Friday, August 5, 2011

“I Vote For The Lollipops Guy!”

A friend of mine was trying to explain to his children the significance of the debate going on over what to do about our national debt.
He showed them a clip of something you’ve probably seen: the National Debt Clock in New York City. On Monday, the National Debt Clock said our national debt was more than $14.4 trillion, and it said each family’s share of this monstrous total was $122,303.
Steve tried to explain the situation this way to his kids:
“Who would you vote for? Someone who promises to give you lollipops every day at school, even though he can’t afford them? Or someone who says he needs to take your desks away because we can’t afford to pay for them?”
His 8-year-old piped up, “I vote for the lollipops guy!”
And of course, that is the problem. Ever since Franklin Delano Roosevelt made the redistribution of wealth the official policy of the United States, a majority of our citizens have been voting for “the lollipops guy” a majority of the time. We’ve reached the shocking situation in which more of our citizens receive something from government than contribute to paying the bills.
“How do we fix it?” Steve’s children asked. Here’s what he said:
“As a good person, you need to keep your promises. So if someone earned lollipops this year, they should get them. But if you don’t have the money to buy lollipops in the future, you have to stop promising to give away lollipops.”
Sounds simple, doesn’t it? Just promise to stop giving away lollipops.
But of course, the Harry Reids, Nancy Pelosis and Barack Obamas of the world will never agree. More to the point, they will never voluntarily relinquish the power, perks and prestige that pandering to greedy constituents has given them. They know that if they have to start taking away lollipops, their popularity will plunge faster than Congress’s credibility.
We made a huge start toward turning things around last year. The big spenders in Washington (and in many of our State governments) are still in shock over the number of Tea Party types who got elected in November 2012 — and not just the Young Turks in the House, or the lions of liberty like Rand Paul, Marco Rubio and Mike Hill in the Senate.

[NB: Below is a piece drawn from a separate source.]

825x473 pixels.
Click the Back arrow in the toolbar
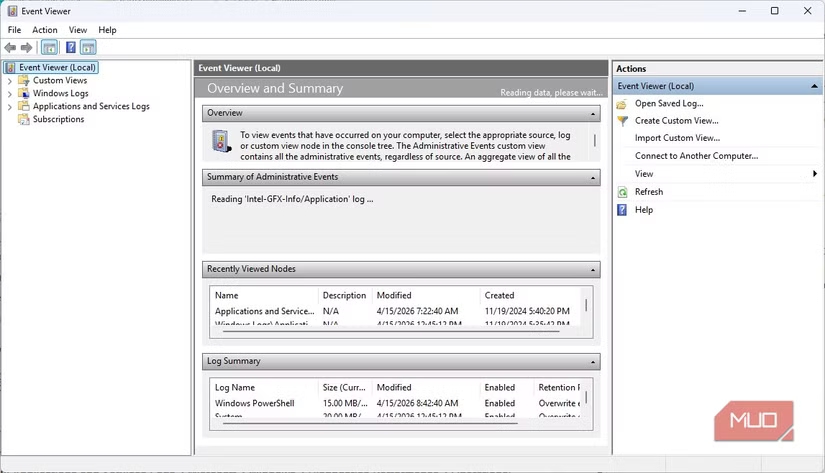[x=10, y=47]
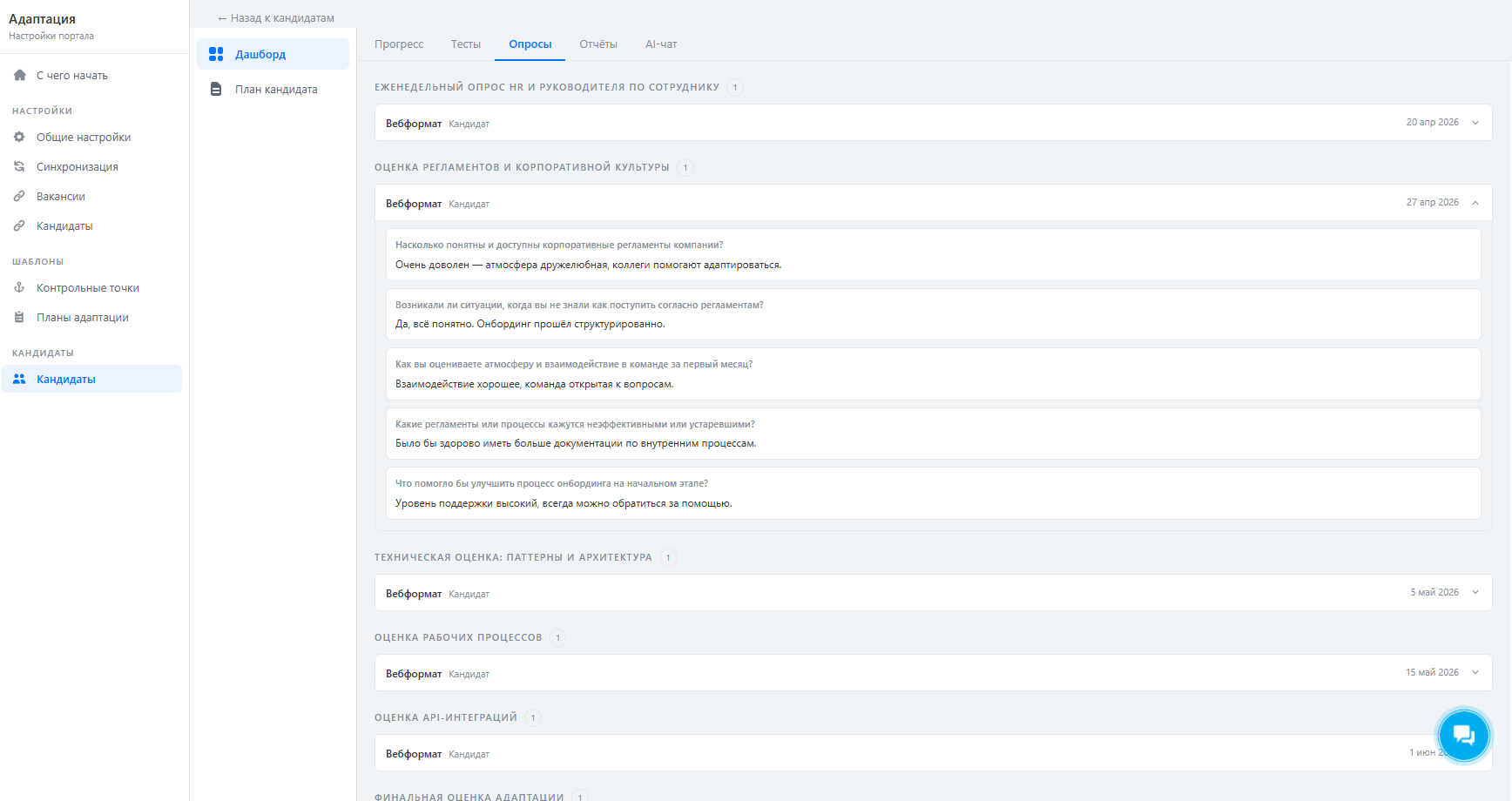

No, the changes at the State level are even more stunning — and may be more significant. Several States are now openly defying the dictates from Washington. They’re suing to stop Obamacare, demanding that they be allowed to combat the flood of illegal aliens pouring into their State. They’re challenging teachers’ unions and other public workers groups. They’re trimming payrolls, cutting pensions, ending featherbedding and demanding that people do an honest day’s work for an honest day’s pay.
Ladies and gentlemen, the revolution has begun!
We may not all agree on the best strategies and tactics that should be employed. That’s fine with me. This is not a one-size-fits-all movement. There’s plenty of room for plenty of approaches. I, for one, would like to see more attention paid and more resources devoted to the nullification movement. Imagine what would happen if more State governments told Washington: “We don’t like that law. And we’re not going to let you enforce it here.”
This is not the only strategy Constitutionalists can adopt to combat the overweening reach and power (and taxation) of our Federal government. How about getting Congress to demand appellate jurisdiction over what cases the courts can rule on? You hear a lot about the checks and balances the Founding Fathers built into the Construction. But you don’t hear much about the power they gave the legislature to check an out-of-control judiciary. But it’s there, folks. And I, for one, would love to see it used.
We don’t all have to support the same solution. Just as competition makes products better, it will make causes better, too. I’m not going to tell you which ones I think are most worthy of your support and which ones aren’t. (At least not very often.)
The critical thing is that you do something. Become a puller at the oars and not just a passenger in the boat. Want to do something right now? Send a friend this column and urge him or her to subscribe to Personal Liberty Digest™. That will certainly help get him informed, educated and alarmed.
Remember the lesson of Seymour Durst. He’s the gentleman who created the first National Debt Clock. When he mounted it at the northwest corner of Sixth Avenue and 42nd Street on Feb. 20, 1989, the number was less than $3 trillion. The original clock didn’t even have space on it to hold one more digit; it had to be rebuilt when our debt hit $10 trillion.
Now, the debt is over $14.4 trillion and rising so rapidly that the last numbers on the clock revolve so fast, they’re just a blur.
This week, Congress faced the most important choice this country will make this year: whether to stop the madness or to continue to pile debt on the backs of our children and our children’s children?
Unfortunately, Congress decided to go the route of the lollipops guy.